You sense here a reaching for what is beneath the empty distant horizon of the dark sea, an insistent dark line that seems to ask ‘What lies beyond?’ Beyond this life. What Shelley described as ‘the white radiance of eternity’ (Adonais, 1821). In a way it confirms Ruskin’s view that ‘Turner’s underlying theme was death’. It makes it for me a deeply meditative image, a still point to return to - to breath the cool air and stand on the beach for a while alongside the painter and the boy.
Although these works were derided as ‘pictures of nothing and very alike’ by his contemporaries (Hazlitt 1816), they became images of the ‘luminous void’ that allowed Rosenblum & others to look forward, to link him to the future: to Whistler and Monet, and on to the vaporous fields of Rothko, to modern abstraction and even to artists working today, like Anish Kapoor and James Turrell, who are still inspired by notions of the sublime.

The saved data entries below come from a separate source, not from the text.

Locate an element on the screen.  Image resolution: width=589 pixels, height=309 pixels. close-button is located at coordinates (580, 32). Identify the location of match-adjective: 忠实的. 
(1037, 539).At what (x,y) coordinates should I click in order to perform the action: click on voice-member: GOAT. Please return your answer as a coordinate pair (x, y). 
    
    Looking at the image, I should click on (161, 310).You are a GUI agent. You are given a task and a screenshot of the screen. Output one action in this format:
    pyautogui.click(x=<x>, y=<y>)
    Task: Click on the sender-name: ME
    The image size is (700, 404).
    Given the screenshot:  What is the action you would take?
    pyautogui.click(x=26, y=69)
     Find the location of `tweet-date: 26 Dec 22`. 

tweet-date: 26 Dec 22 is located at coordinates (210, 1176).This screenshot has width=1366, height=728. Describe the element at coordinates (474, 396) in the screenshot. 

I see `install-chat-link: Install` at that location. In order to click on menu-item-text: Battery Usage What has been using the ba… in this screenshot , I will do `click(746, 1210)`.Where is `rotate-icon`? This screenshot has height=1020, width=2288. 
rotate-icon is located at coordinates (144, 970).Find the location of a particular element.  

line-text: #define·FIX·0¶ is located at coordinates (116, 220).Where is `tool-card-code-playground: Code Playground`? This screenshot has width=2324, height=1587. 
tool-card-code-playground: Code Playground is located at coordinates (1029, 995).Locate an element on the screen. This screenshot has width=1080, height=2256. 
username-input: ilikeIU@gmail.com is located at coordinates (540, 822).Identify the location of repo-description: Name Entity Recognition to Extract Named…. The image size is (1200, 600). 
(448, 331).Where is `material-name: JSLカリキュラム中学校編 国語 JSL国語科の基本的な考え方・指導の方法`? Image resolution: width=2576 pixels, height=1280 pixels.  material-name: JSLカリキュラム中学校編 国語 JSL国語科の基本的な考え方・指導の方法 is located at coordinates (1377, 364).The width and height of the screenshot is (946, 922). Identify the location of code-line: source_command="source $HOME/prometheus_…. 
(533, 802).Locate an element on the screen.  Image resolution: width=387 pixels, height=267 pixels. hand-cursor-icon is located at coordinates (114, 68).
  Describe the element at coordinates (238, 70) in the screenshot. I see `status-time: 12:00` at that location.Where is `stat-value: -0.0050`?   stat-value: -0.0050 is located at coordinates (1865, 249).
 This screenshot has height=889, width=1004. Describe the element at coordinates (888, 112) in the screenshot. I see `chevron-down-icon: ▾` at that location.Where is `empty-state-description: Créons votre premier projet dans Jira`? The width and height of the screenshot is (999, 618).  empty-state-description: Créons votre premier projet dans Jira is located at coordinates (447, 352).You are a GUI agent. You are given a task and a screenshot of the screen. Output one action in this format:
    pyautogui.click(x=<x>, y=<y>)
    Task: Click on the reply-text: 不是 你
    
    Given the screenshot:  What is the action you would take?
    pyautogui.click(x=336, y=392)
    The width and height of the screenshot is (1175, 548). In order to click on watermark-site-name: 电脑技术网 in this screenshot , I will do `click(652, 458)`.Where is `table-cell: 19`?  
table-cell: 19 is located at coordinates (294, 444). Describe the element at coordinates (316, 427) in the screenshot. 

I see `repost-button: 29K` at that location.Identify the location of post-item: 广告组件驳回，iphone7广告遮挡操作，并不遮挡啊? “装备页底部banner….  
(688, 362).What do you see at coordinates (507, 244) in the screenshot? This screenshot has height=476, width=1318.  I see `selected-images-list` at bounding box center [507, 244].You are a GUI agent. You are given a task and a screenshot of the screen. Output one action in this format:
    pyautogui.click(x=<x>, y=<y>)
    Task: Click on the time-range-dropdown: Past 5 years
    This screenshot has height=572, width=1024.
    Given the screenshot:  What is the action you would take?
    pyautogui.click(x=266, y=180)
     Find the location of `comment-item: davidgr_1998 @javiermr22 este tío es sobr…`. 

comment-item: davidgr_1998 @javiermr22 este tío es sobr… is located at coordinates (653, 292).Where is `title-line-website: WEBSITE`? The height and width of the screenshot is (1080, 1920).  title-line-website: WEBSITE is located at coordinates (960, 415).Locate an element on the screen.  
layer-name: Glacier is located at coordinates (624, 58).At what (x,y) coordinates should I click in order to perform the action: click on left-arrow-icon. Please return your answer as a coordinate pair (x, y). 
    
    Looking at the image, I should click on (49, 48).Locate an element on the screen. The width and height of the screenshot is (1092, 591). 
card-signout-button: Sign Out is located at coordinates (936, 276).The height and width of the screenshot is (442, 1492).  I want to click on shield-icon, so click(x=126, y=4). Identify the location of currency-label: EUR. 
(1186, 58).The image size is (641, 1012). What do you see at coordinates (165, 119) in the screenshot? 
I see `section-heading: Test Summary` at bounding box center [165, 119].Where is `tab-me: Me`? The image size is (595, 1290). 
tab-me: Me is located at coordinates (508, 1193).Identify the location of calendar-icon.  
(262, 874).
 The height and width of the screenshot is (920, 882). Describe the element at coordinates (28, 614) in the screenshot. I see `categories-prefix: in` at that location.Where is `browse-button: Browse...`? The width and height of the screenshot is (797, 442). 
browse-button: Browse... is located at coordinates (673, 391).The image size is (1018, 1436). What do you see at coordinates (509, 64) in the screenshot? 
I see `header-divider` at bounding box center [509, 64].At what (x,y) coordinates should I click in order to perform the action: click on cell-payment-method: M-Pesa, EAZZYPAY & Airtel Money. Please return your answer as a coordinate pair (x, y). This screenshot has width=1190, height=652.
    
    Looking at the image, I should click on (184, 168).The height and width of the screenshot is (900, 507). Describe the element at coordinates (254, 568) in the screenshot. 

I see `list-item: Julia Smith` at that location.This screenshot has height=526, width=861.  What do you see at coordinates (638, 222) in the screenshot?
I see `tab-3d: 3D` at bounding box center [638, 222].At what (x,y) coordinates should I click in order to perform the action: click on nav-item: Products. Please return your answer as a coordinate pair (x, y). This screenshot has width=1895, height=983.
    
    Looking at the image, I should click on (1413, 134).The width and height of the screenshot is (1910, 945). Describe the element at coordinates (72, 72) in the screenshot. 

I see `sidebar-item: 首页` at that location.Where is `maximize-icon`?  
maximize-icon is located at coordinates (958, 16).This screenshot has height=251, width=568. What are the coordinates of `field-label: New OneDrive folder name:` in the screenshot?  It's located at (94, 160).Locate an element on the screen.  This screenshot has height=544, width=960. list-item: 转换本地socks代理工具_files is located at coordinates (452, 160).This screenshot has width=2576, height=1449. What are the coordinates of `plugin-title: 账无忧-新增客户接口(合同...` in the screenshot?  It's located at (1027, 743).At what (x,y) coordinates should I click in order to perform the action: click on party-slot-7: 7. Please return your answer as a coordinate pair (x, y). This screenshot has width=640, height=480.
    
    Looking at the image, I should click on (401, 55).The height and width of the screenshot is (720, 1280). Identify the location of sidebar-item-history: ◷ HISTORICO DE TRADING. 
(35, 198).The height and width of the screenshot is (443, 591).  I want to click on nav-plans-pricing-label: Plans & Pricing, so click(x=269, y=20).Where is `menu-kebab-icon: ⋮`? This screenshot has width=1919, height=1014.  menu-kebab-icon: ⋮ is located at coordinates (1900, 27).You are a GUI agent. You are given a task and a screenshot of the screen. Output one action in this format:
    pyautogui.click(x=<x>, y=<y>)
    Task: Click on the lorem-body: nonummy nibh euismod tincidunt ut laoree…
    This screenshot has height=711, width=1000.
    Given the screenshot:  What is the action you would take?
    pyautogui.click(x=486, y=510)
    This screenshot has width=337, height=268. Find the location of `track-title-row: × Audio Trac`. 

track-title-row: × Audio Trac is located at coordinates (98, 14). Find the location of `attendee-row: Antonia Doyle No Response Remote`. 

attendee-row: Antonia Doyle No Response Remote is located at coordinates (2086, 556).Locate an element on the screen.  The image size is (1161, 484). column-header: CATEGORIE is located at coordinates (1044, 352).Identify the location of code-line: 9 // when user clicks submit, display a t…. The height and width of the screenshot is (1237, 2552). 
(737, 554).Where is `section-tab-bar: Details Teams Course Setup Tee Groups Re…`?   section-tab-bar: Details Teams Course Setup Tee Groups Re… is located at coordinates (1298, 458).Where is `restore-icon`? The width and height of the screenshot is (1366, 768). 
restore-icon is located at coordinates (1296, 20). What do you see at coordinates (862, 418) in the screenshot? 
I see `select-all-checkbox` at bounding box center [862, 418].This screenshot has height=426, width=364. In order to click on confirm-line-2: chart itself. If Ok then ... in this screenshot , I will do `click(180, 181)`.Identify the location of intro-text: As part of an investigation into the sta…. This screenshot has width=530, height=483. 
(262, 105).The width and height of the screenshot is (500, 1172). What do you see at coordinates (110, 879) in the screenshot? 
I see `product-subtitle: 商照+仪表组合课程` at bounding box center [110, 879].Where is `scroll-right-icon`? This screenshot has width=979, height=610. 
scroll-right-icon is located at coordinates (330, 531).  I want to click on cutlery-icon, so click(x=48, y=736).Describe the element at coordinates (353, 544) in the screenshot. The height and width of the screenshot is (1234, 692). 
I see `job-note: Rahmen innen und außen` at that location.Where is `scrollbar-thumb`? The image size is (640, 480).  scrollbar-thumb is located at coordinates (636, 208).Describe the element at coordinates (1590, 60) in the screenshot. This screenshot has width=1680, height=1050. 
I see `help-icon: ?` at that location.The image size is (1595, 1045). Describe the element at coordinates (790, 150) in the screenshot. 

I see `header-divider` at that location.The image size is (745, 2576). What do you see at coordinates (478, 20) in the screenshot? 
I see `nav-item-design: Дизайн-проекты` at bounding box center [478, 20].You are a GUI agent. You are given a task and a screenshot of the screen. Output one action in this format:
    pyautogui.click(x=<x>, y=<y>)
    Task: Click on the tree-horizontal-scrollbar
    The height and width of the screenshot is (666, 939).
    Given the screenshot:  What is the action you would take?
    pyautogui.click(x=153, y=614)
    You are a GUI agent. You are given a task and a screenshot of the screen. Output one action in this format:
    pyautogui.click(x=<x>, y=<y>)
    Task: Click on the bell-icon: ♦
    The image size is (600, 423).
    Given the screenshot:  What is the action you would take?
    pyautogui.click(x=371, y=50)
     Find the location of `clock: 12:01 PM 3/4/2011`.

In this picture we see him begin to move into ‘that ocean of light’ which Schama describes. In a recent book on the Sublime, the artist Hiroshi Sugimoto says this of his photographs, but it could serve for this image too: ‘A sea memory, I am quite sure that it’s a memory of the sea. Not a cloud in the sky, a sharp-edged horizon, waves surging in endlessly from beyond. When I saw that vista, it was as if something in my infant consciousness awakened from a long dream. I looked around at my hands and feet. And then I seemed to be looking down on myself from above. As if I were there merged into that seascape… a place from some ancient level of common memory’.
So I return finally to this: that Turner’s paintings provided a kind of foundation on which I could build. They showed me not only how paint can continue to be explored & reinvented. But also helped to confirm my own instinct: not only that I wanted to learn how to paint (something I am still doing) but also what it is I wanted to paint: place, light, the passage of time and memory.